*** Begin section ***
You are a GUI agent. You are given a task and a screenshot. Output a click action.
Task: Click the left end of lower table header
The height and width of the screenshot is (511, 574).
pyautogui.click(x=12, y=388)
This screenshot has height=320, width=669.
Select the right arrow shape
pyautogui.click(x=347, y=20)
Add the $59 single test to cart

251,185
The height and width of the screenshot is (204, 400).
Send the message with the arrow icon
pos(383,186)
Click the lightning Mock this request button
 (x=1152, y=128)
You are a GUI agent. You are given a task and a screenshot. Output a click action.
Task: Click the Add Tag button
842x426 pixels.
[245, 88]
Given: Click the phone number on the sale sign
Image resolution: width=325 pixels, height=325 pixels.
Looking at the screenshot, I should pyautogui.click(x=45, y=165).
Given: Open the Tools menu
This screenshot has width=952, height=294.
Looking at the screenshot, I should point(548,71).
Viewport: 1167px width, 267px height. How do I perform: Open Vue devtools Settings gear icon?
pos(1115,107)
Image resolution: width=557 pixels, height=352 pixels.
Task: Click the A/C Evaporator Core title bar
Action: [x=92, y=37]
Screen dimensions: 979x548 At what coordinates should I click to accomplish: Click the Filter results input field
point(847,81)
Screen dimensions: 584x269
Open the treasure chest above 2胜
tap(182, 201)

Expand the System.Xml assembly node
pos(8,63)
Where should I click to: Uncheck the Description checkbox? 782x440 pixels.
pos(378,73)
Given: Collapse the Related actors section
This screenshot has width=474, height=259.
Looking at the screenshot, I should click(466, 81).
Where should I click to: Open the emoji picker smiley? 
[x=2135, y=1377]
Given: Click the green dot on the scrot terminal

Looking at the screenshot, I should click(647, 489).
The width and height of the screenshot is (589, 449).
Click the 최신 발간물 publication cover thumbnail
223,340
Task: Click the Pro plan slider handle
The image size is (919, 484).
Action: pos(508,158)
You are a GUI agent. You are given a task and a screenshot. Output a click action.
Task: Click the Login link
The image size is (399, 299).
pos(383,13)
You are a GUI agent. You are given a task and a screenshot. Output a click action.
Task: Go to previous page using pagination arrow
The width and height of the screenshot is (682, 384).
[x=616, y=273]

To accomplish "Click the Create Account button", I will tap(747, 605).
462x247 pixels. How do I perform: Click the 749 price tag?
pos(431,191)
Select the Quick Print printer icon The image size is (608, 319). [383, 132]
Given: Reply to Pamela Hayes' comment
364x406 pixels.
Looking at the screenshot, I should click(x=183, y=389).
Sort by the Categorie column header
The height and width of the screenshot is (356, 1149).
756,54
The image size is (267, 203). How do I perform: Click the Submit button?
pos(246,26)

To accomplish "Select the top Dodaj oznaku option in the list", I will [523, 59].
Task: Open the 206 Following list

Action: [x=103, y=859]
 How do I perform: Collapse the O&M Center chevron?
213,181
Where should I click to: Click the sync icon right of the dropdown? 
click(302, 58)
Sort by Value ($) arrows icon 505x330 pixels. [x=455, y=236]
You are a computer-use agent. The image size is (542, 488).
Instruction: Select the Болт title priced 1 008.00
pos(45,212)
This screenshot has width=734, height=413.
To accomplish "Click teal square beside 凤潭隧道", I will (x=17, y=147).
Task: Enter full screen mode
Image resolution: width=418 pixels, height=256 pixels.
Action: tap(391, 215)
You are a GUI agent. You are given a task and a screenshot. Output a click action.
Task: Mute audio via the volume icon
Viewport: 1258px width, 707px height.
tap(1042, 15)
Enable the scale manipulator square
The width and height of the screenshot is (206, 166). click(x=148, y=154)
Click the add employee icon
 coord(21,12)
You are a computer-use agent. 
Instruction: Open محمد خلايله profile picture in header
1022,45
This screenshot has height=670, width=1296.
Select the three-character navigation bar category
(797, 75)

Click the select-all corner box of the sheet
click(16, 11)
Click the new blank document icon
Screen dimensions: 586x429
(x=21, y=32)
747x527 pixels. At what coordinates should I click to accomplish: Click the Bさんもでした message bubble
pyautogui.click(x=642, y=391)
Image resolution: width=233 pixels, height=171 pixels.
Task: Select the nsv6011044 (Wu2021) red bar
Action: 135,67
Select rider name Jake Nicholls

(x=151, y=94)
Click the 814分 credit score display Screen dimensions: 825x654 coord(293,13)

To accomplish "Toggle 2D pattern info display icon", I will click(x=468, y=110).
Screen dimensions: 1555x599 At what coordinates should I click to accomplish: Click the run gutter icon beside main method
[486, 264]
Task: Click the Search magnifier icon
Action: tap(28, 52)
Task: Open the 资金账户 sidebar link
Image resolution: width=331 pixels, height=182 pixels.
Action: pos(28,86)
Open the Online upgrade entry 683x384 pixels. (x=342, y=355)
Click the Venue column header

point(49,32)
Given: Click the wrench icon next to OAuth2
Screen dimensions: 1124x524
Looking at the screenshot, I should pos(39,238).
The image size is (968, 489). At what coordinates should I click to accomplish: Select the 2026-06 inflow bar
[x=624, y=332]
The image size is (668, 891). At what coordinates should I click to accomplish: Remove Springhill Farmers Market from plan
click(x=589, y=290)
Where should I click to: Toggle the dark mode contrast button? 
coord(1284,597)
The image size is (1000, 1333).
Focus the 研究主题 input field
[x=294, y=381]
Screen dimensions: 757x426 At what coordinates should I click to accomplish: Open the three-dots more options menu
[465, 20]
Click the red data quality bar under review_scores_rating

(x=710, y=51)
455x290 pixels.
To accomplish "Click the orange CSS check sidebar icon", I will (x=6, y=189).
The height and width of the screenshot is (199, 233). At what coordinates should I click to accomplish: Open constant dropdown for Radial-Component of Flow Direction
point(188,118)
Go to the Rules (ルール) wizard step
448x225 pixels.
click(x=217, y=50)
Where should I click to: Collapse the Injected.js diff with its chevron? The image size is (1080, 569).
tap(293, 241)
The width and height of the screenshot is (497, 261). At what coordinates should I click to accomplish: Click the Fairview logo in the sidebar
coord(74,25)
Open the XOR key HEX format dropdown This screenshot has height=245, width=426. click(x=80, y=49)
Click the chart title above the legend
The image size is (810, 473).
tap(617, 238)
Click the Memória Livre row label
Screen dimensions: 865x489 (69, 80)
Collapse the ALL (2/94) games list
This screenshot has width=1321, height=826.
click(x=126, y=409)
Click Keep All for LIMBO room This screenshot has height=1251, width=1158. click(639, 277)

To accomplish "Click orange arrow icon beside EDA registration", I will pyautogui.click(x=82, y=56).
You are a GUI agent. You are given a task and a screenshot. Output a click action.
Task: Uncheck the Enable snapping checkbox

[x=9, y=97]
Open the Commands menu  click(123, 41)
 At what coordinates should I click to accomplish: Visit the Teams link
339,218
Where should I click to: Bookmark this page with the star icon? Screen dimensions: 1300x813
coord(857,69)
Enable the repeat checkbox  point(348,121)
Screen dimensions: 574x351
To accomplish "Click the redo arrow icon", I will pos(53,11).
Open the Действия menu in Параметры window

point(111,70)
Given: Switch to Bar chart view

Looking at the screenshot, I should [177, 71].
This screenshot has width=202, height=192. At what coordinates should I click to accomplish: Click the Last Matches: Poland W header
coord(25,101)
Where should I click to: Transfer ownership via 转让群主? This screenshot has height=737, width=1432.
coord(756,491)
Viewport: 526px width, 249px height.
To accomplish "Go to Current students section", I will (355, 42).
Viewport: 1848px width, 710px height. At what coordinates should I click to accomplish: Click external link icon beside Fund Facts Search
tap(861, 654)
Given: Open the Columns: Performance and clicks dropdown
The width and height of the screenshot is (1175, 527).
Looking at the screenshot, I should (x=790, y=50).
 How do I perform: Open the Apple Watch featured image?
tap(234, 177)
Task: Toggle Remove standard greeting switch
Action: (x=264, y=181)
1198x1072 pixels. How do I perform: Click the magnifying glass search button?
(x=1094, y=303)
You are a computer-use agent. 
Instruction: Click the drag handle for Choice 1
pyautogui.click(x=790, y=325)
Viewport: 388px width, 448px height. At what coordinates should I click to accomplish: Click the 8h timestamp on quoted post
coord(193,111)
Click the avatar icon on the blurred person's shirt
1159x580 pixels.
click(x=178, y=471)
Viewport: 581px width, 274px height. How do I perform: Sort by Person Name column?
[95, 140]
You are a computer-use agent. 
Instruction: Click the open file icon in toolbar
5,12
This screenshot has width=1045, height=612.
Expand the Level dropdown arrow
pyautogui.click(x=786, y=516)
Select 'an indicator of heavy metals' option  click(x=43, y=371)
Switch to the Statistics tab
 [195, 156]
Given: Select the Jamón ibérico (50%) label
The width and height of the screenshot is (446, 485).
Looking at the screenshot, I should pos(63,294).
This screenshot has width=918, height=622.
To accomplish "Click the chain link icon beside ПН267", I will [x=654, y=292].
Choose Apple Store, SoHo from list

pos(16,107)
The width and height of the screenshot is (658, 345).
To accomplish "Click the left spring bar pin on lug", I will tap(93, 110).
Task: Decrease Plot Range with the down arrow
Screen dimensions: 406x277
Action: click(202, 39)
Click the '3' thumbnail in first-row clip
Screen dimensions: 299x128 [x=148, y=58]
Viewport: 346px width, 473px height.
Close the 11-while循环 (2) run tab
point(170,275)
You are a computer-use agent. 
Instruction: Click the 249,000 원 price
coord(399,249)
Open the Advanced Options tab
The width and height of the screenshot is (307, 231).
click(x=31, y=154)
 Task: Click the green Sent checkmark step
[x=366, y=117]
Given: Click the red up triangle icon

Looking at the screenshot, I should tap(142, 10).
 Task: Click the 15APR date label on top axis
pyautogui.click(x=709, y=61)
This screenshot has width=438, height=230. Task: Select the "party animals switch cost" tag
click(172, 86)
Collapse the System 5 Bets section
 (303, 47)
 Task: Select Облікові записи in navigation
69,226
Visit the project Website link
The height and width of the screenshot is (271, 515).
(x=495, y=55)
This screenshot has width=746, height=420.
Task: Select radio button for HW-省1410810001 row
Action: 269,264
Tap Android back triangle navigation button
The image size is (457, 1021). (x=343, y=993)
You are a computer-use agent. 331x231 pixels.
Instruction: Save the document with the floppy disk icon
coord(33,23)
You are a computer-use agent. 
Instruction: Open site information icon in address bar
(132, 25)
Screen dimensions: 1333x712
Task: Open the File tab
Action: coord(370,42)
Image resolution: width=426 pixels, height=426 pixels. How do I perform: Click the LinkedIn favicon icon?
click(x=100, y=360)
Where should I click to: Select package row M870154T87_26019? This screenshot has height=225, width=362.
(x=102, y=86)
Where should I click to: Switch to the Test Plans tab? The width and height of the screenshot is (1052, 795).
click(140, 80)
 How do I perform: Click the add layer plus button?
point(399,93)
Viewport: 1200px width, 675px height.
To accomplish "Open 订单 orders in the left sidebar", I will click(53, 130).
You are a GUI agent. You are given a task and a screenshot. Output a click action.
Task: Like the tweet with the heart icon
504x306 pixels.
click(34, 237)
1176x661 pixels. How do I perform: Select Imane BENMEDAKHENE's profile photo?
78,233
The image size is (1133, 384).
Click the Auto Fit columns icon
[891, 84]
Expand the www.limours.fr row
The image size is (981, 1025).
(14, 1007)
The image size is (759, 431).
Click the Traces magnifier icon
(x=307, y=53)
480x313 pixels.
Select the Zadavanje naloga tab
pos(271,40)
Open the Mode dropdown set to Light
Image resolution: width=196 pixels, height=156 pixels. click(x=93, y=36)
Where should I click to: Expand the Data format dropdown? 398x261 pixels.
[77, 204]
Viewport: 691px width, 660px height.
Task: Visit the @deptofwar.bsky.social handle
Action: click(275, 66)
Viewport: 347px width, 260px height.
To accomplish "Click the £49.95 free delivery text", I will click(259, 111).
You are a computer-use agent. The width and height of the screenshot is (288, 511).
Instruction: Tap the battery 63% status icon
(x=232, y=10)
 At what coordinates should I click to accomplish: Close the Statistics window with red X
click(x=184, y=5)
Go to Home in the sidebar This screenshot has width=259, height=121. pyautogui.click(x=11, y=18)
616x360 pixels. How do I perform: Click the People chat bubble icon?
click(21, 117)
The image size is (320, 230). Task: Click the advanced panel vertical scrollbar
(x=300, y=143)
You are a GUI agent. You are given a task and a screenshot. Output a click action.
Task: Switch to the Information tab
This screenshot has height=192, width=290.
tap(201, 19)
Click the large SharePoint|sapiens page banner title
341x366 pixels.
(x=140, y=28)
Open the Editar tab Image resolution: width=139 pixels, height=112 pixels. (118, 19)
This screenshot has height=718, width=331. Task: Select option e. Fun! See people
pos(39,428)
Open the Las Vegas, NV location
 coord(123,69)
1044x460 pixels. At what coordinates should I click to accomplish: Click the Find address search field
*** End section ***
TASK DESCRIPTION —
Everything in the material above from the line that has "Instruction: Save the" through the line that has "Viewport: 347px width, 260px height." must be duplicated exactly, with no other lines given.

OUTPUT FOR THIS EXERCISE —
Instruction: Save the document with the floppy disk icon
coord(33,23)
You are a computer-use agent. 
Instruction: Open site information icon in address bar
(132, 25)
Screen dimensions: 1333x712
Task: Open the File tab
Action: coord(370,42)
Image resolution: width=426 pixels, height=426 pixels. How do I perform: Click the LinkedIn favicon icon?
click(x=100, y=360)
Where should I click to: Select package row M870154T87_26019? This screenshot has height=225, width=362.
(x=102, y=86)
Where should I click to: Switch to the Test Plans tab? The width and height of the screenshot is (1052, 795).
click(140, 80)
 How do I perform: Click the add layer plus button?
point(399,93)
Viewport: 1200px width, 675px height.
To accomplish "Open 订单 orders in the left sidebar", I will click(53, 130).
You are a GUI agent. You are given a task and a screenshot. Output a click action.
Task: Like the tweet with the heart icon
504x306 pixels.
click(34, 237)
1176x661 pixels. How do I perform: Select Imane BENMEDAKHENE's profile photo?
78,233
The image size is (1133, 384).
Click the Auto Fit columns icon
[891, 84]
Expand the www.limours.fr row
The image size is (981, 1025).
(14, 1007)
The image size is (759, 431).
Click the Traces magnifier icon
(x=307, y=53)
480x313 pixels.
Select the Zadavanje naloga tab
pos(271,40)
Open the Mode dropdown set to Light
Image resolution: width=196 pixels, height=156 pixels. click(x=93, y=36)
Where should I click to: Expand the Data format dropdown? 398x261 pixels.
[77, 204]
Viewport: 691px width, 660px height.
Task: Visit the @deptofwar.bsky.social handle
Action: click(275, 66)
Viewport: 347px width, 260px height.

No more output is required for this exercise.